The Apostle Paul talks about baptism as burial. The early church practiced baptismal immersion in water because it was such a powerful picture of death and resurrection. A going under, a dying, a letting go. The old self drowned, and a new birth.

Sooner or later, we long for simpler lives. We realize that life is unfair. That life has cheated us. Our dreams are unfulfilled. The world is so complex and there’s so much bad news everywhere. Even our previous ideas of God and the church may need to die.

So it’s a strange thing to say in church but perhaps our call is get down and dirty. Getting our hands in the earth may help.

Which leads to a fertile image in our gospel. Rich in spiritual nutrients. Jesus gives this parable of being glorified and talks of seeds going underground to bring new life. Unless a grain of wheat falls into the earth—the dirt— and dies, it remains alone. But if it dies, it bears much fruit.

Catholic author Richard Rohr describes spirituality as “Falling Upward” in his book and podcast that goes by that title: “Falling Upward”that those who have fallen, failed and gone down are the ones who understand “up”.  Brene Brown talks about the core of courage and trust is accepting vulnerability.  Buddhist philosophy talks about nonattachment that becoming unnecessarily attached to people, places, and things can create dissatisfaction and prevent peace, and breaking free from attachment provides liberation.

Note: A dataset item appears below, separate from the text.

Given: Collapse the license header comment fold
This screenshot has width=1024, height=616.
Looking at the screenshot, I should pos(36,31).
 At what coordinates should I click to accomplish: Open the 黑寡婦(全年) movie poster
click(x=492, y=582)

Reflecting on this Gospel parable in 16th century Spain, Teresa of Avila wrote: “You must have already heard about God’s marvels manifested in the way silk originates. The silkworms come from seeds about the size of little grains of pepper. When the warm weather comes and the leaves begin to appear on the mulberry tree, the seeds start to live, for they are dead until then. The worms nourish themselves on the mulberry leaves until having grown to full size, they settle on some twigs. There with their little mouths, they go about spinning the silk and making some very thick little cocoons in which they enclose themselves. The silkworm, which is fat and ugly, then dies, and a little white butterfly, which is very pretty, comes forth from the cocoon. Once this silkworm is grown, it begins to spin the silk and build the house wherein it will die.” Theresa writes: “I would like to point out that this house is Christ since he is our dwelling place and we can build to place ourselves in it. Let’s be quick to weave this little cocoon by taking away our self-love and self-will, our attachment to any earthly thing, and by performing deeds of penance, prayer, mortification, and obedience. Let this silkworm die, as it does in completing what it was created to do. And you will see how we see God, as well as ourselves, placed inside God’s grandeur, as is this little silkworm within its cocoon.”

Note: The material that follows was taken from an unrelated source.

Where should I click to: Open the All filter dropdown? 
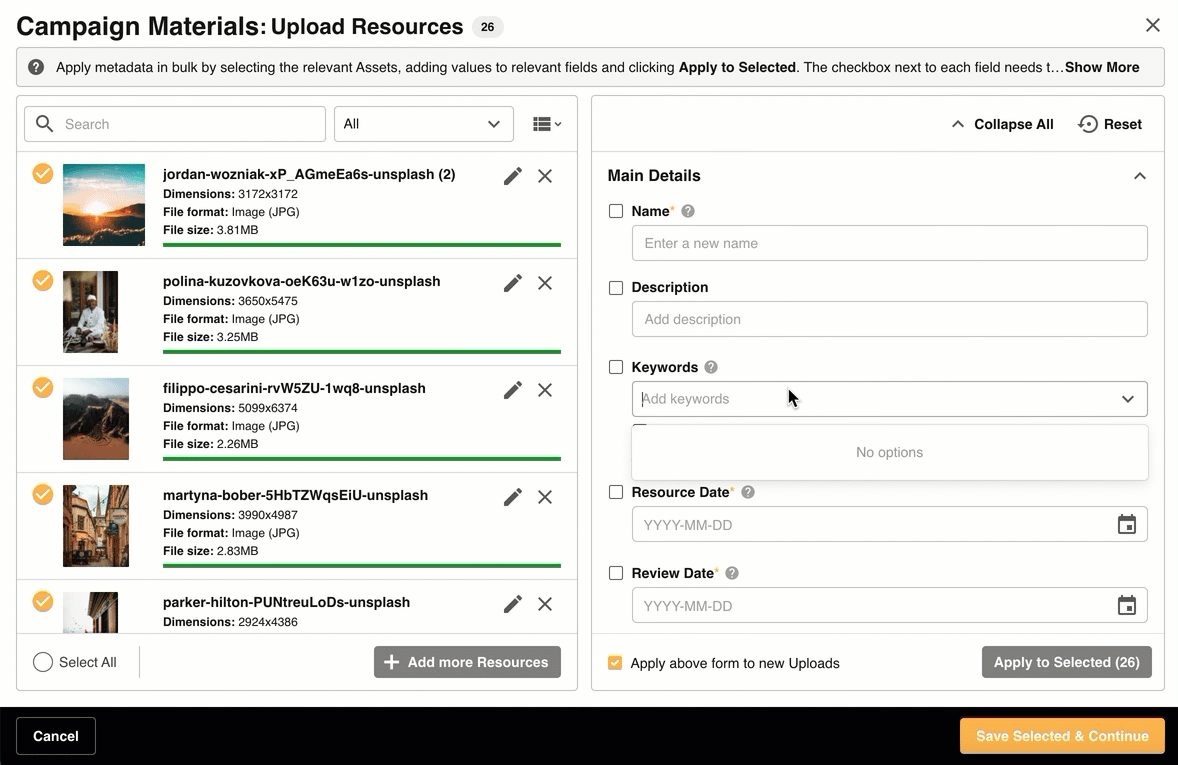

Jesus is the seed buried in the earth. Whose self-giving becomes the pattern for our lives — whose death transforms us — whose resurrection is our very springtime.

I have read this Gospel lesson for today at many funerals and with many at their dying moments. I recall one church member, Bill, and the discussion we had on his death bed: “I am a scientist and I have a hard time with this notion of life after death, Pastor. I want some more evidence or understanding to believe this notion of resurrection.” As we read this Gospel passage together and Jesus’ analogy of the mystery and power in creation to radiate life from the smallest sources of seeds and barrenness gave him the hope in believing.

“Why did Jesus have to die?” is the question we wrestle with in the next few weeks leading up to Easter. And often the answers that get put forward are more distressing than having an unanswered question in the first place. But there’s a wonderful and surprising answer in today’s reading offered by Jesus who says, in effect; “Well, because that’s how you get more life. It’s just like the way a seed ‘dies’ to give life to a new plant that bears lots of fruit and seeds of its own.”

But there is more good news. We are the seed, the grain of wheat that dies. So love the dirt, treasure the earth, savor your mortality. For from it, comes the promise of spring. There are some seeds just under the surface. The dying seed bears much fruit; Christ becomes the bread of life. You can know it today in the wheat grains of the bread and  crushed grapes of the wine. Deep down dark. Surely it leads to spring. The Easter mystery will soon wash over us like gentle rain.